In a recent analysis from Ezra Klein, it looks like Paul Ryan’s Dickensian changes to Medicare and Medicaid will save the government money, but shift the increasing cost of care to seniors:
Washington Post: " what saves money is not the reform. It’s the cut. For Medicare, the cut is that the government wouldn’t cover the full cost of the private Medicare plans, and the portion they would cover is set to shrink as time goes on. In Medicaid, the block grants are set to increase more slowly than health-care costs, which is to say, the federal government will shoulder a smaller share of the costs than it currently does. The question for both plans is the same: What happens to beneficiaries?"

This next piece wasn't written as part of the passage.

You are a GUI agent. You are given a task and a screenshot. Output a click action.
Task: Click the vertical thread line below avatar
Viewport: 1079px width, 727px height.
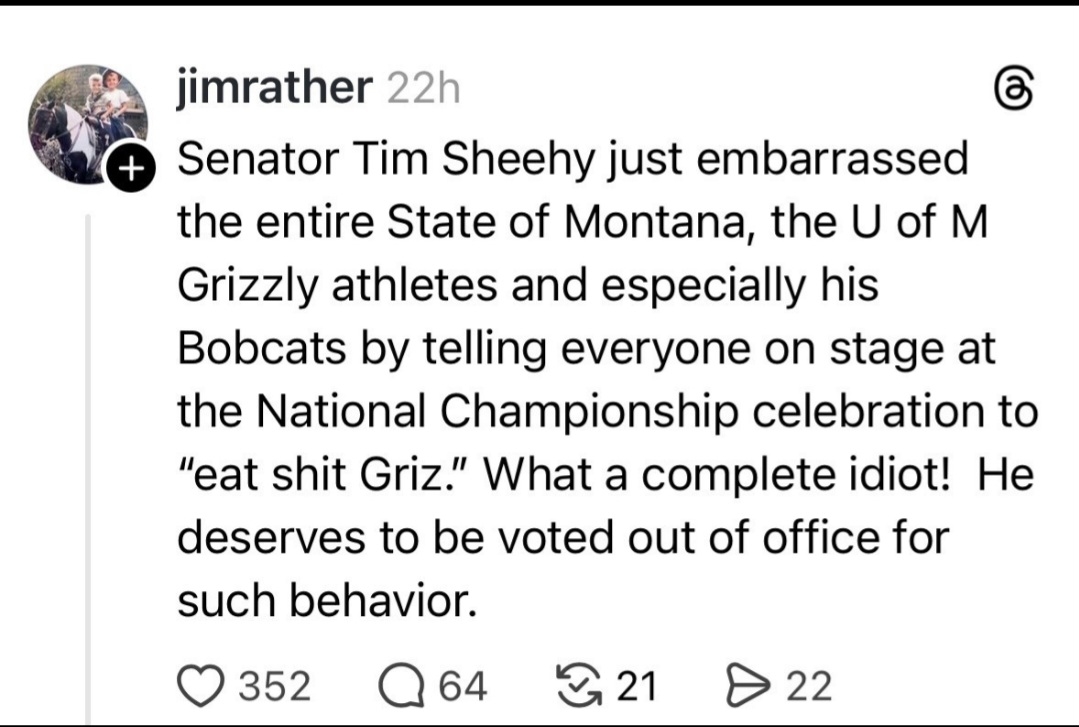tap(88, 450)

The current Medicare program would be dissolved and the next generation of seniors would choose from Medicare-certified private plans on an exchange. But that wouldn’t save money. In fact, it would cost money. As the Congressional Budget Office has said (pdf), since Medicare is cheaper than private insurance, beneficiaries will see “higher premiums in the private market for a package of benefits similar to that currently provided by Medicare.”I've said all along that Medicare is a socialized government run high risk program, where the public steps in to help seniors where the private sector would not, creating a large enough pool to bring costs down. Ryan pretends there is a market out there waiting to serve the elderly, with affordable simplified plans even the mentally diminished can understand, creating competition and lowering the costs of drugs, doctors fees and hospital care. Crazy isn't it. This is a high risk pool of "costly" seniors, on a fixed income, who are about to have their Social Security reduced.
And if a recession hits and more people need Medicaid or a nasty flu descends and lots of disabled beneficiaries end up in the hospital with pneumonia? Too bad.

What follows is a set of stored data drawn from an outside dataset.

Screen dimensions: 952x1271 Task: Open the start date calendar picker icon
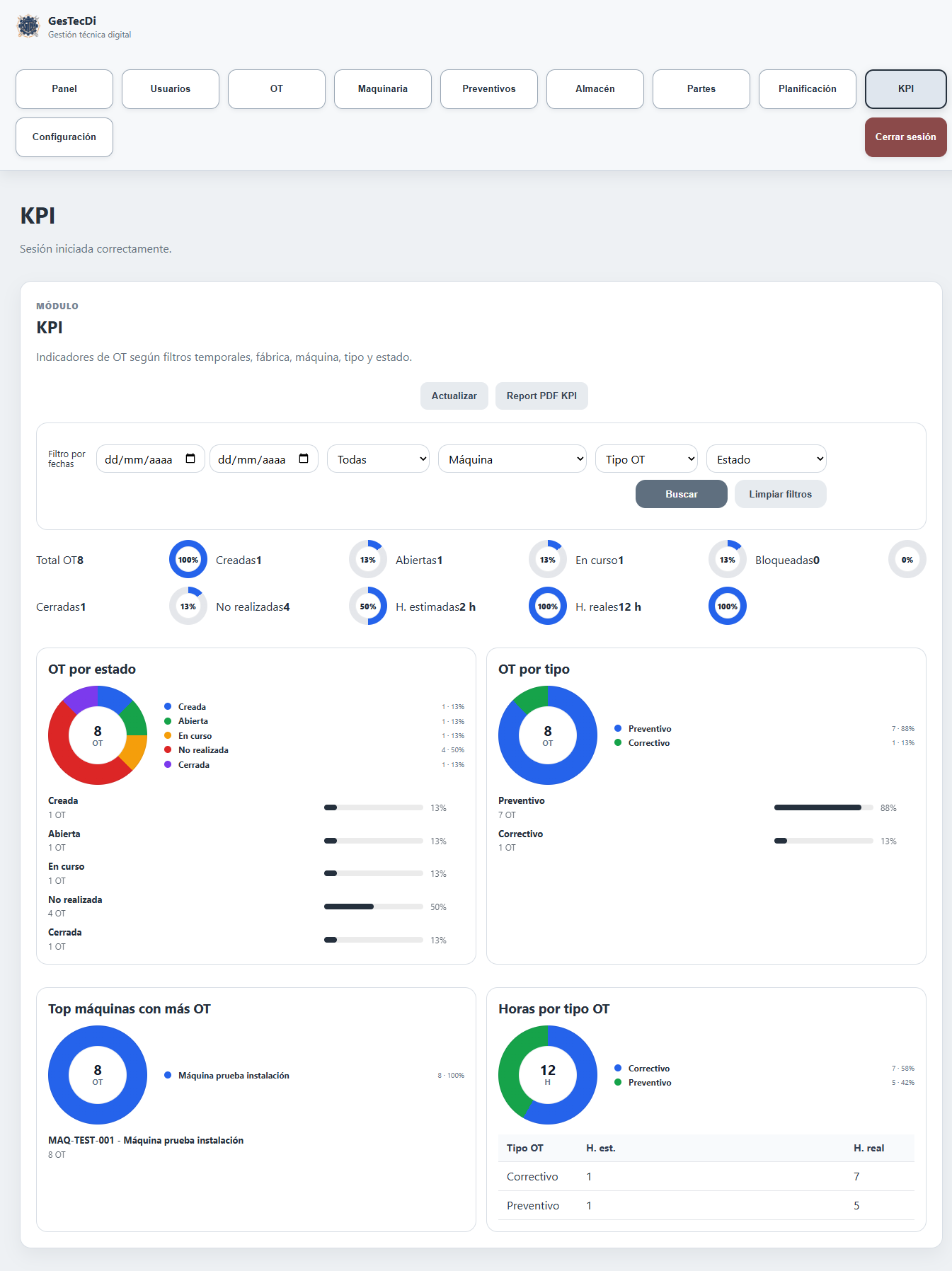coord(190,459)
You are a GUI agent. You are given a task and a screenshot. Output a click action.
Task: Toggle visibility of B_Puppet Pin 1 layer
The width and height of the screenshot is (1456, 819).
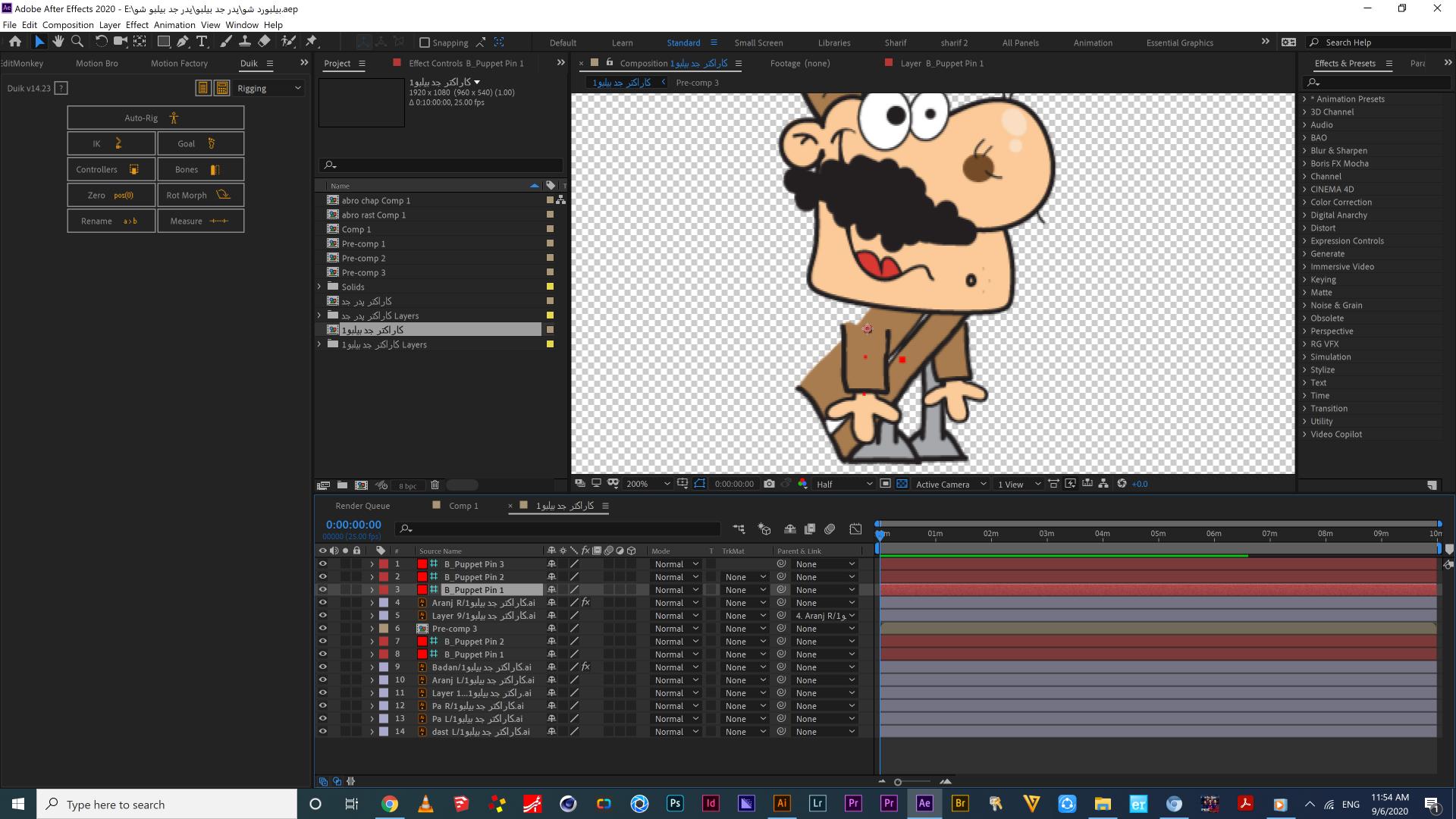pyautogui.click(x=323, y=590)
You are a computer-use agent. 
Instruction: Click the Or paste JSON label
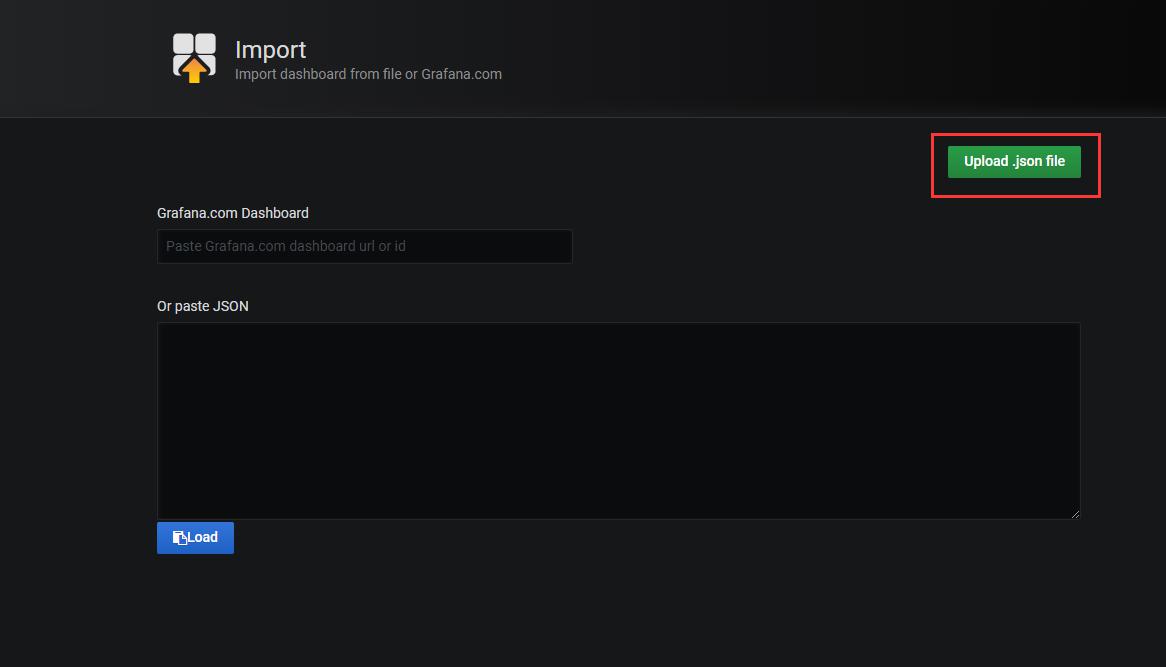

To my knowledge, Ryan’s budget doesn’t attempt to reform the medical-care sector. It just has cuts. The hope is that those cuts will force consumers to be smarter shoppers and doctors to be more economical and states to be more innovative. But all that’s been tried and it hasn’t been enough. That’s why the Affordable Care Act had to go so much further, digging deep into the delivery system …
Cuts aren’t enough, and if they somehow manage to distract people from the cuts by repeating the words “block grants” and “flexibility” and “premium support” over and over again, they’ll simply end up seeing their cuts ignored when it becomes clear that they’ll mean leaving the old and the poor without health care.
What Ryan has here isn’t so much a plan to control spending as a plan to cut spending, whatever the consequences.